▶ [SELECTED PASSAGE]
== Segment start ==
The most common form of hydroxyapatite is hexagonal and the crystal structure has been described in the space group P 63/m with lattice parameters a = b = 9.432 Å and c = 6.881 Å, Z = 1. Stoichiometric OHAp has been described as monoclinic, space group P 21/b having cell parameters a = 9.4214 Å, b = 2a , c = 6.8814 Å, = 120°, γ with twice as many formula units per unit cell as in the hexagonal unit. Fluoroapatite is the most stable among the apatites. FAp is hexagonal with the space group P 63/m and lattice parameters, a = b = 9.367 Å and c = 6.884 Å, Z = 1. Chloroapatite has been described in the hexagonal space group P 63/m , with cell parameters, a = b = 9.598(2) Å, c = 6.776(4) Å, Z = 1. Substituted apatites: OHAp can incorporate a wide variety of substitutions for Ca2+, PO43-, and OH- ions. Biological apatites are rarely stoichiometric. They are usually calcium-deficient, and contain a wide variety of relatively small amounts of other substituent atoms or groups. Carbonate apatites: There are two generally accepted locations for the CO32- ion in the apatite lattice: One on the head axis at the OH- ion site (type-A) and the other for PO43- (type-B). Type-B substitution would require involvement of additional ions. Biological apatites are principally type-B carbonates, with small amount of type-A. However, the structure of carbonate-apatite remains controversial. Octacalcium Phosphate (OCP): The crystals are triclinic. Cells parameters a = 19.692 Å, b = 9.523 Å, c = 6.835 Å, and Z = 2. The structure of OCP has been described in terms of alternating apatitic and hydrated layers parallel to the (100) face. Closer examination of the structure reveals that the "hydrated layer" is only a hydrated region or a channel along the c-axis at the center of the unit cell, since the apatitic layers are held together by strong bonds involving the Ca3, Ca4, and the HPO42- groups along the a-axis. The structure of OCP has been described in terms of alternating apatitic and hydrated layers parallel to the (100) face. Regardless of the amount of water, this region provides an open channel along the c-axis for the transport of Ca2+ or other ions that can be incorporated into the resulting apatitic products during the transformation or hydrolysis of OCP. Tetracalcium Phosphates (TCP), tricalcium phosphates, and glaserite-type structures are members of the same family .
Interactions between fluoride and dental enamel are primarily active by lowering the solubility of the apatitic mineral phase of dental hard tissues. Fluoride present in the oral fluids alters the rate of naturally occurring dissolution and reprecipitation processes. During tooth dissolution, chemical changes occur. The solubility of enamel powder increases dramatically with a decrease of pH. A high concentration of fluoride in solution leads to low enamel dissolution. Occurring only in the solid phase, the solubility is only slightly affected. The enamel surface layer accumulating fluoride remains relatively intact, while the sub-surface enamel dissolves [4,8,9].
== Segment end ==
▶ [GIVEN DATA]
== Segment start ==
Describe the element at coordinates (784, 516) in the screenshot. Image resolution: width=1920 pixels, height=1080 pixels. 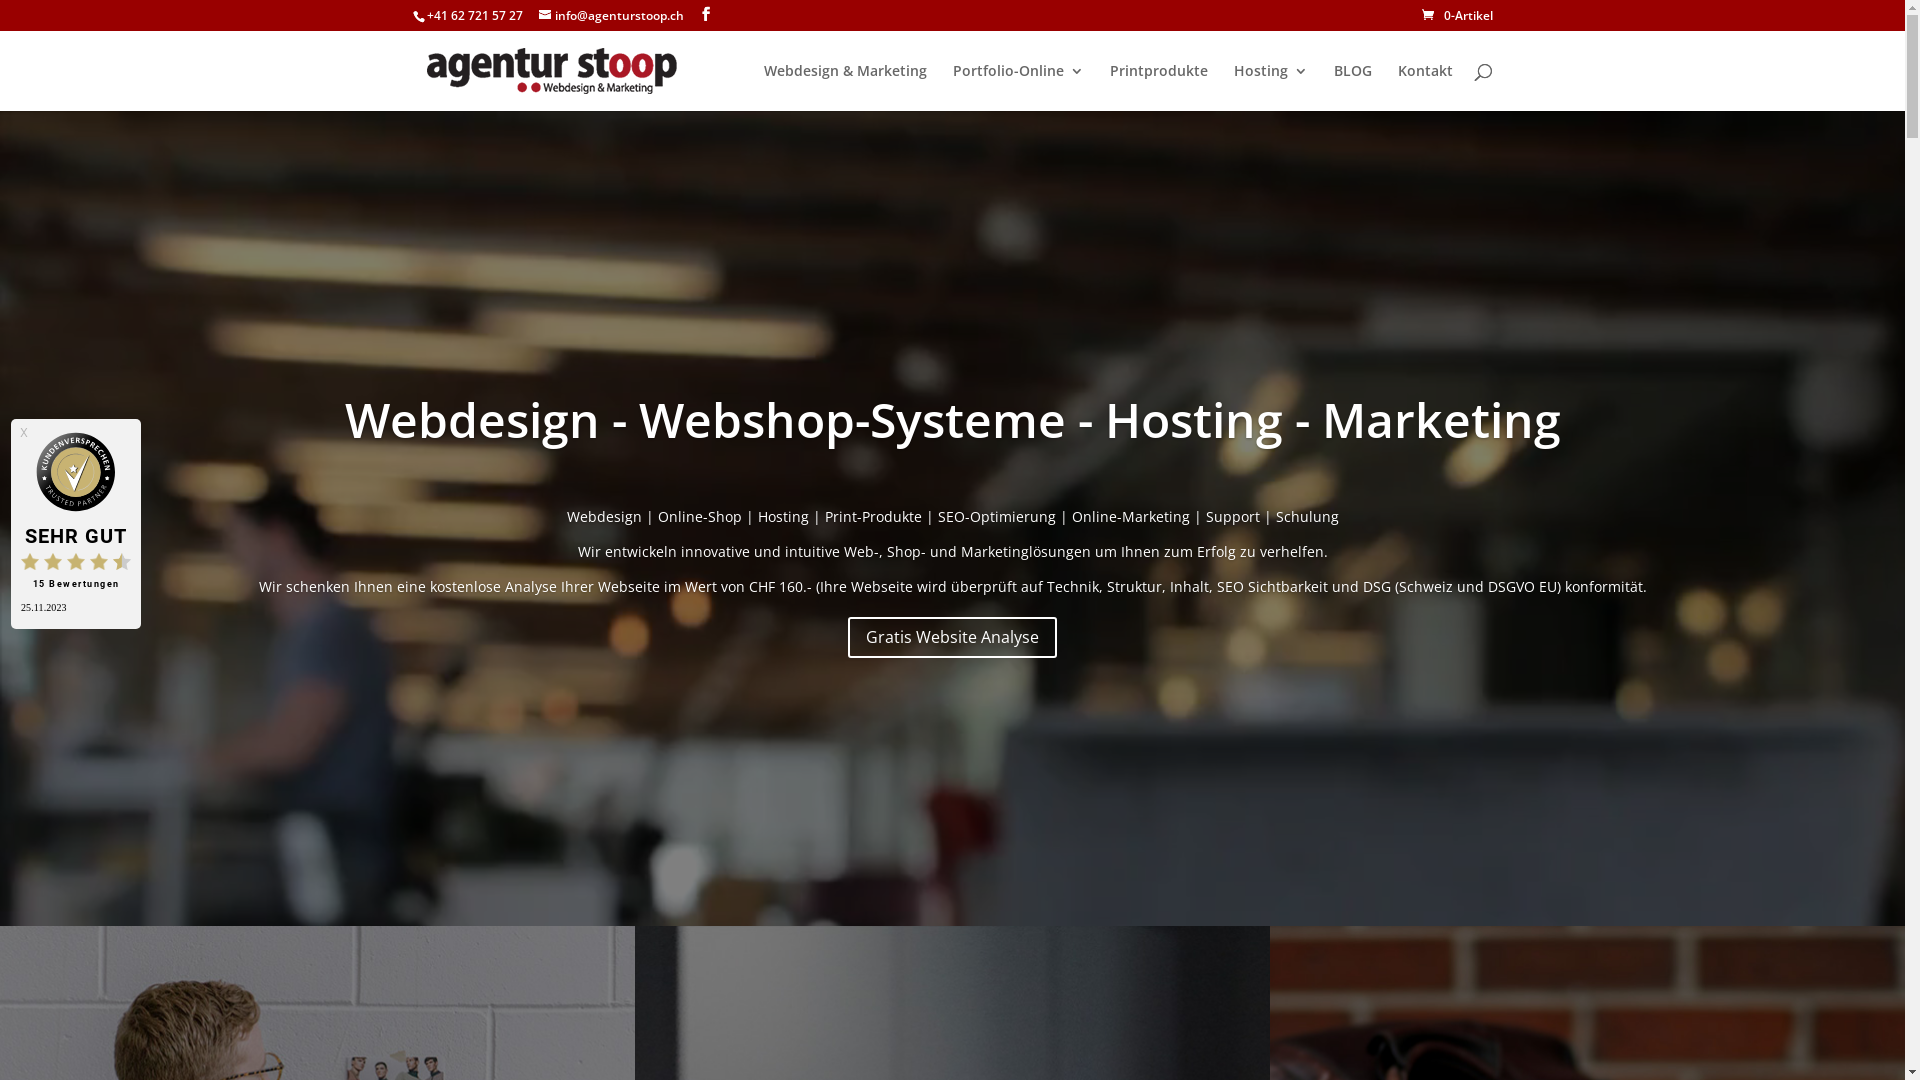
I see `Hosting` at that location.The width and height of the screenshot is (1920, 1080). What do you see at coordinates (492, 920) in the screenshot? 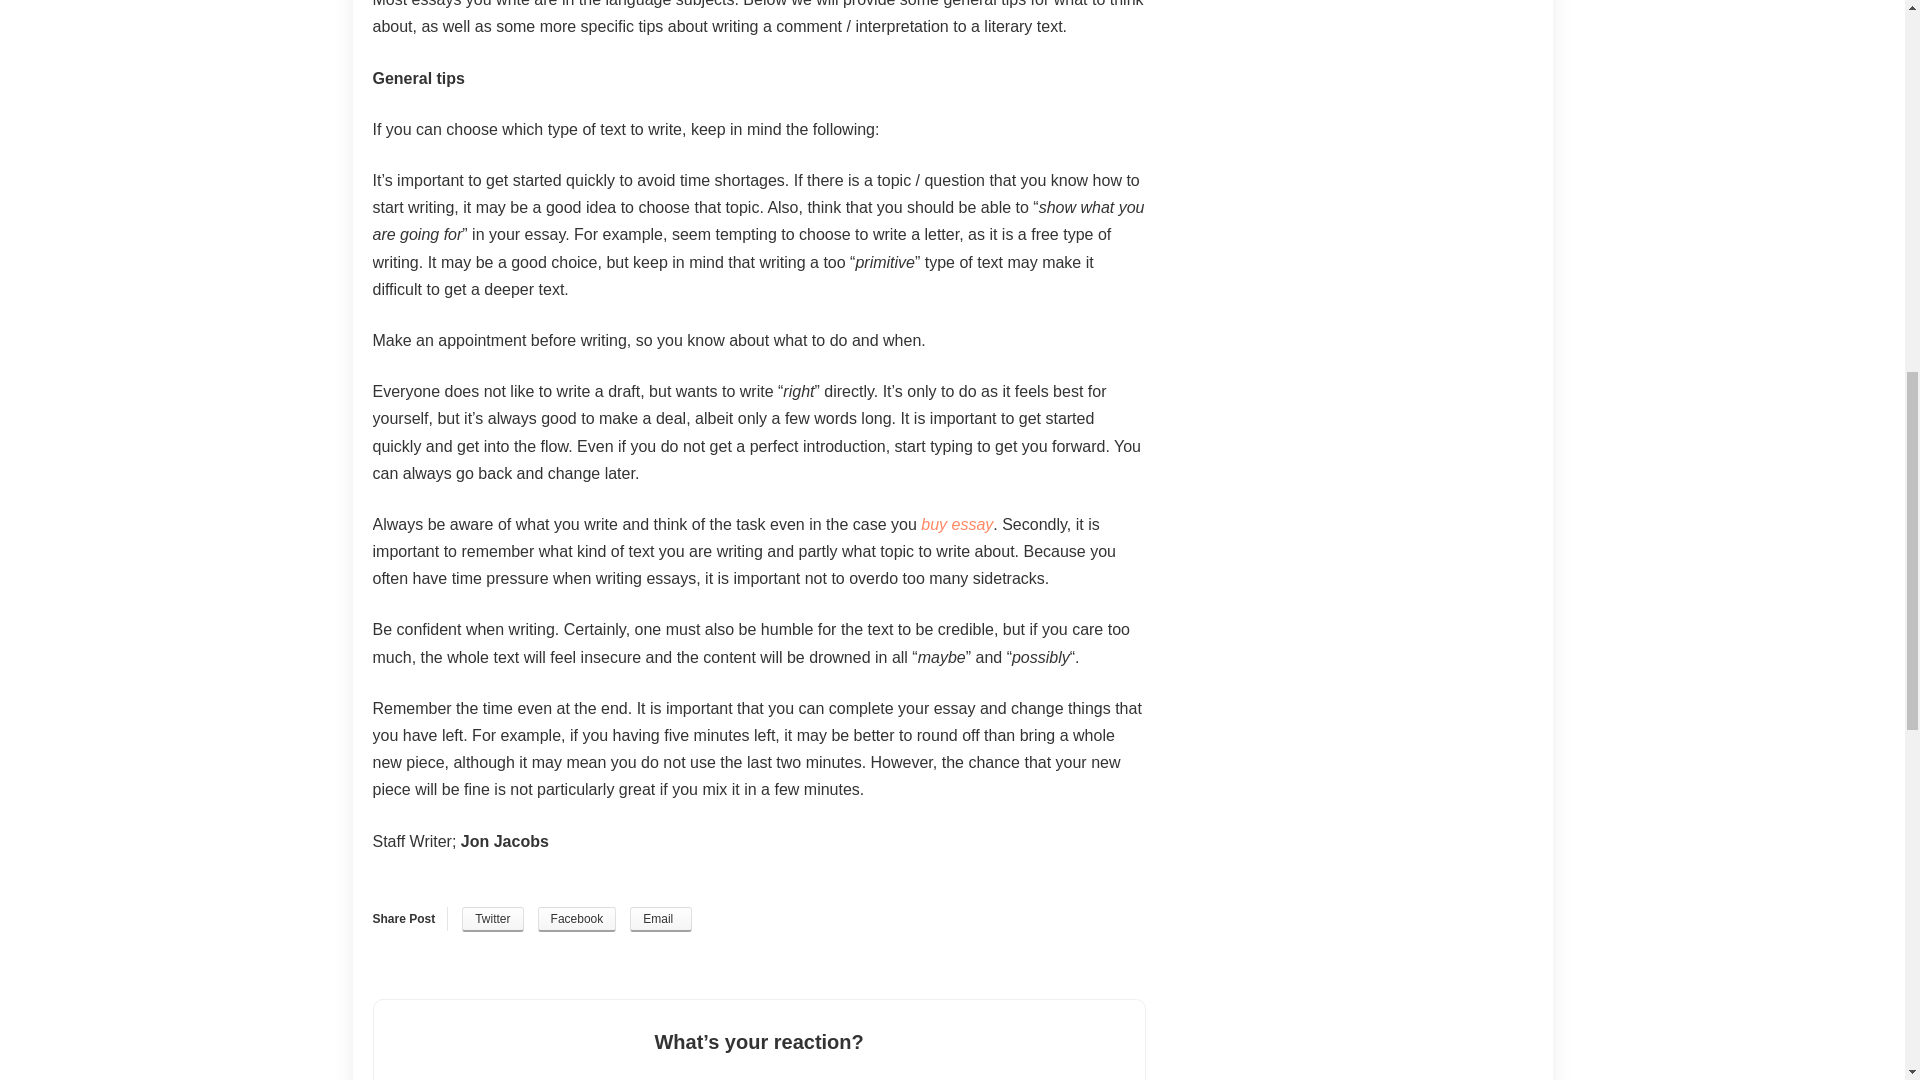
I see `Share on Twitter` at bounding box center [492, 920].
== Segment end ==
▶ [TASK TO COMPLETE]
For each statement below, say yes or no to whether the passage on apatites and enamel supports it, and quote the passage's exact words that decide it. (a) Fluoroapatite is the most stable of the apatites. (b) Octacalcium phosphate forms monoclinic crystals. (c) Enamel powder becomes less soluble as pH falls.

▶ [WRITTEN SOLUTION]
(a) Yes: "Fluoroapatite is the most stable among the apatites."
(b) No: "The crystals are triclinic."
(c) No: "The solubility of enamel powder increases dramatically with a decrease of pH."